# i FREAKING LOVE osage orange!!



## yellabret (May 15, 2012)

THIS WOOD IS AWESOME! a friend gave me a log that had been dead a while, slight spalting in a few areas but not enough to get excited over. i milled it out, and letting it dry, but as an experiment i went ahead and made an experimental table to see how it does, otherwise, as dense as this wood is it would take 4 years for a 2" slab to dry. but - being so dense and straight grained, it is less prone to movement, so i took the leap.

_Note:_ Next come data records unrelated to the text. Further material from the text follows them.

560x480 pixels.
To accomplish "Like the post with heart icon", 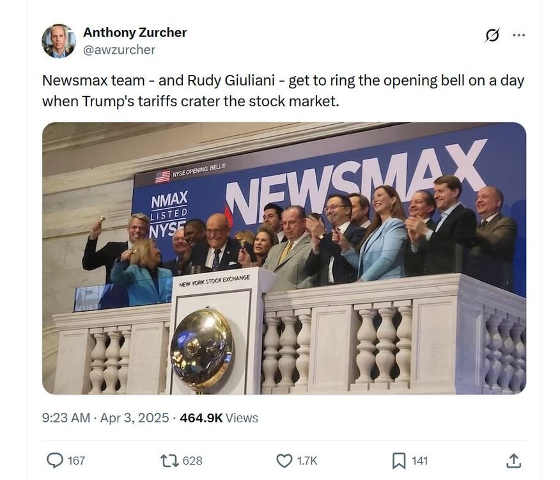I will pos(284,461).
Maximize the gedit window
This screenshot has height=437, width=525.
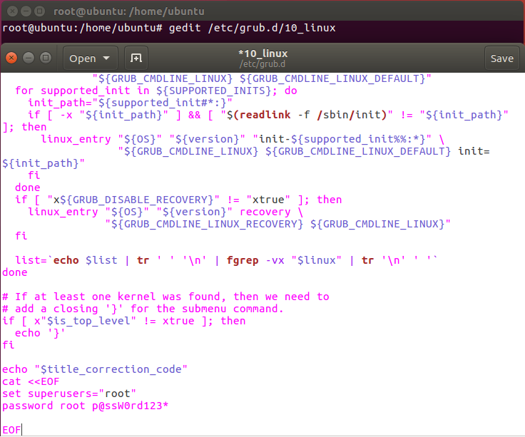click(45, 58)
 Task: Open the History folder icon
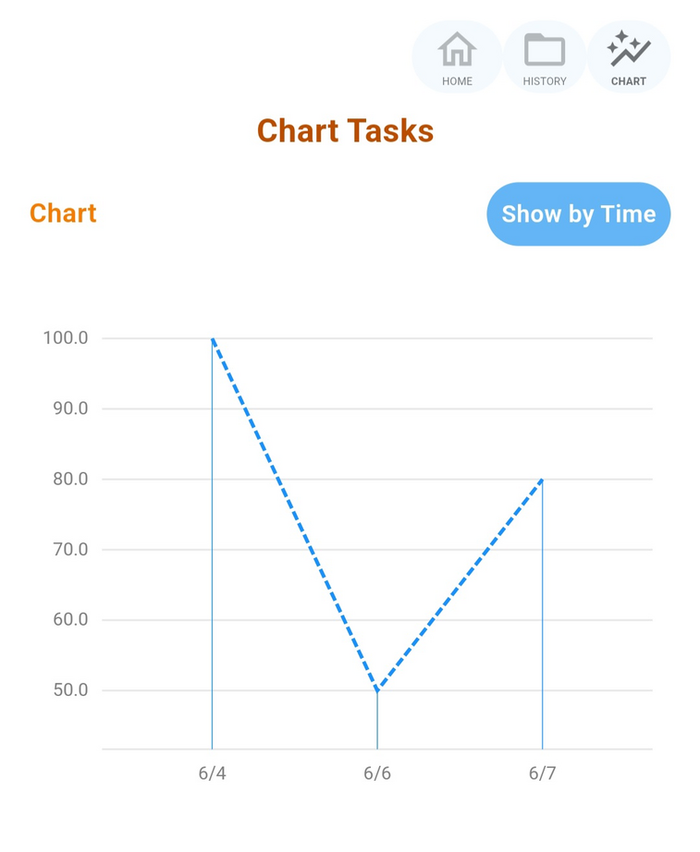545,49
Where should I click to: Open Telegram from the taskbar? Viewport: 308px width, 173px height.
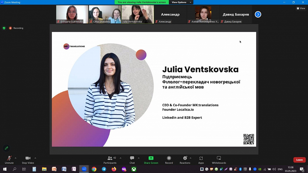pyautogui.click(x=104, y=169)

the length is 6', 2.25" thick

you can see the color change in the wood surrounding the initial checks in the log, showing that air did that. UV changes the color as well as i can see by my stacked slabs. i expect the whole table to be that rich brown color someday, but who knows how long? no worries, people love this color, and like the thought that it will look like walnut eventually - and will literally last centuries and centuries.

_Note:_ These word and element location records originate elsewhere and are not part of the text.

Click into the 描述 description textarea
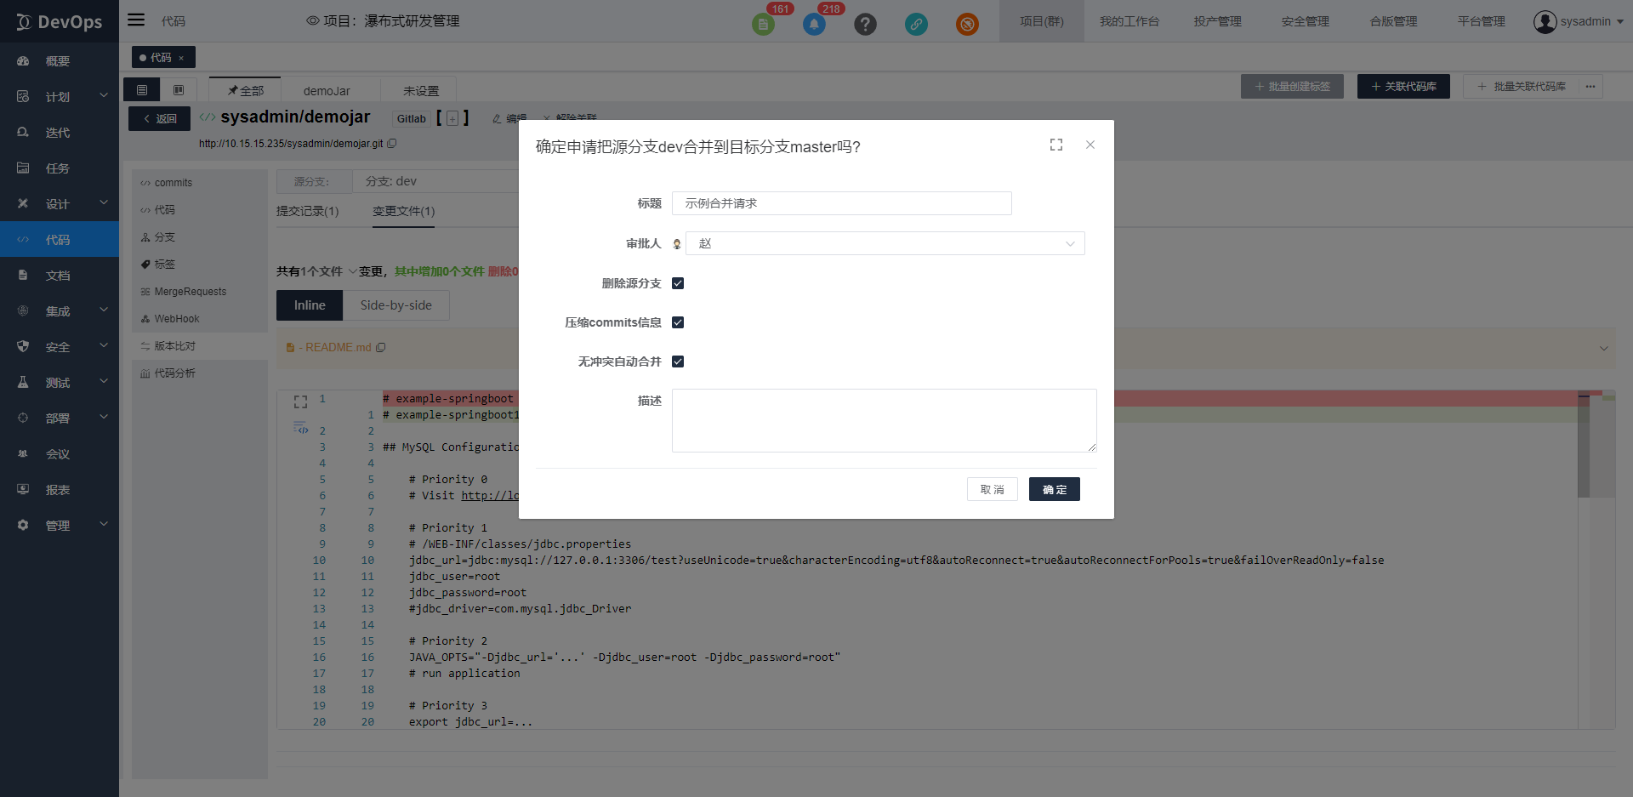1633x797 pixels. point(884,420)
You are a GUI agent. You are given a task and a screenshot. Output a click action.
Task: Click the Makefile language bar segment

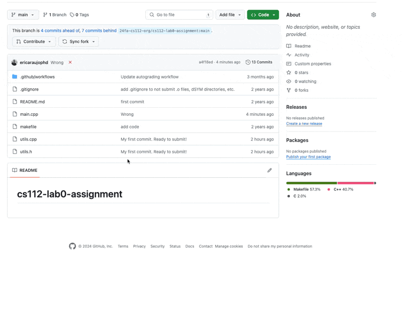click(311, 183)
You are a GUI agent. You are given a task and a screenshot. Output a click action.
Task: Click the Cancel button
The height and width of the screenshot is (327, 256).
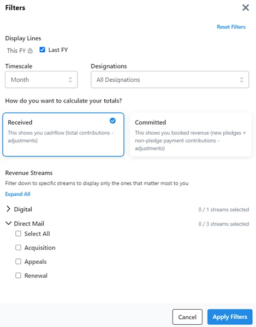click(187, 317)
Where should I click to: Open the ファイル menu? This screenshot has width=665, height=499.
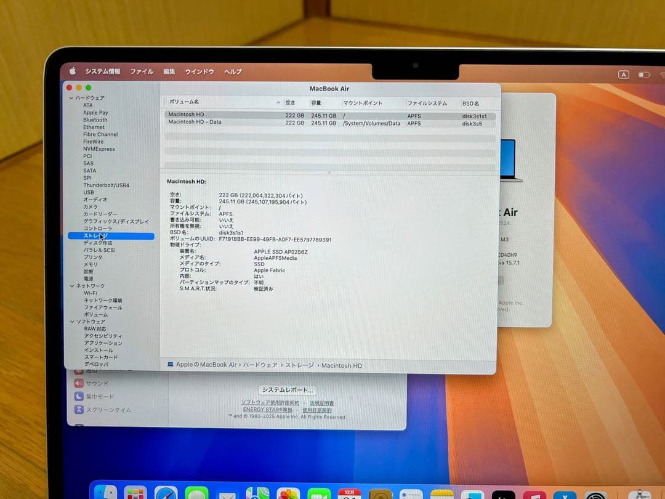pos(142,71)
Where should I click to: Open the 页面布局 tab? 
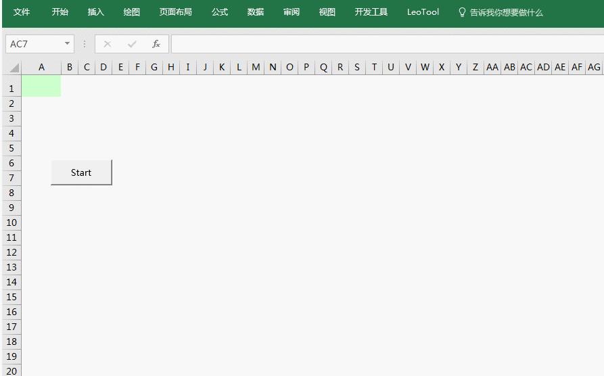pos(176,12)
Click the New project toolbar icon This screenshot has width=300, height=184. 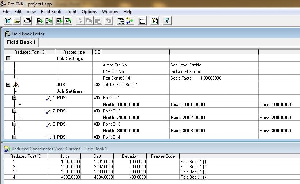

this table is a gift to the landowner that gave me the log - and 3 skinned/gutted deer as well. i'd like to keep that supply chain going! ;-) they also have another dead one for me, and a forest of live trees that i could possibly cherry pick 1 or 2 problem trees from. hoping to get a straight section for some bows, anyone in the area interested in that let me know.

as far as the table - the legs are from the first cut off the side of the log with the outside live edge. i used counter sunk lag screws to attach them from the top, then plugged the holes with a walnut dowel. i also turned them in a bit to add stability. you could park an 18- wheeler on it… ;-) - cracks are filled with tinted epoxy.

finish is an initial coat of General Finishes Armor Seal thinned 5o% with mineral spirits, then 3 coats of GF gel topcoat.

all comments pro and con are welcome - i learn from all.

you


----------



## BobWemm (Feb 15, 2013)

That is FREAKIN AWESOME. I just love the natural features in timber when they can be highlighted, and you certainly have done that.
I didn't know that it changed color, so I have learned as well.


----------



## wswartzwel (Mar 1, 2013)

Wow that is beautiful. Have seen many bows (archery) made from osage orange, but never that wide of a piece. Gorgeous!!


----------



## yellabret (May 15, 2012)

well Bob from western Australia (never met an aussie i didnt like, and surfed with quite a few in Indonesian) this is the hardest native north american wood, although some scales place persimmon slightly higher, its still harder than mesquite.

such an overlooked wood. i can only imagine how much has gone up in smoke as opposed to furniture.

they say it will crack a wood burning stove because the BTU is so high….fine - i'll make a table!!!! ;-)


----------



## Dakkar (Feb 14, 2013)

That is inspiring. I've never made anything with it, but I used to wear my arm out with a tree saw trimming the big @$$ tree in front yard. The wood is really heavy and hard. We eventually had to have it removed and I always regretted not saving a log or two. They're not hard to find in North Texas-just look for the big green "horse apples" the female trees produce and the painful needle-like spikes on some of the limbs.


----------



## JollyGreen67 (Nov 1, 2010)

Coat it with a UV inhibitor and the color will stay orange for a long time, otherwise it will turn brown.


----------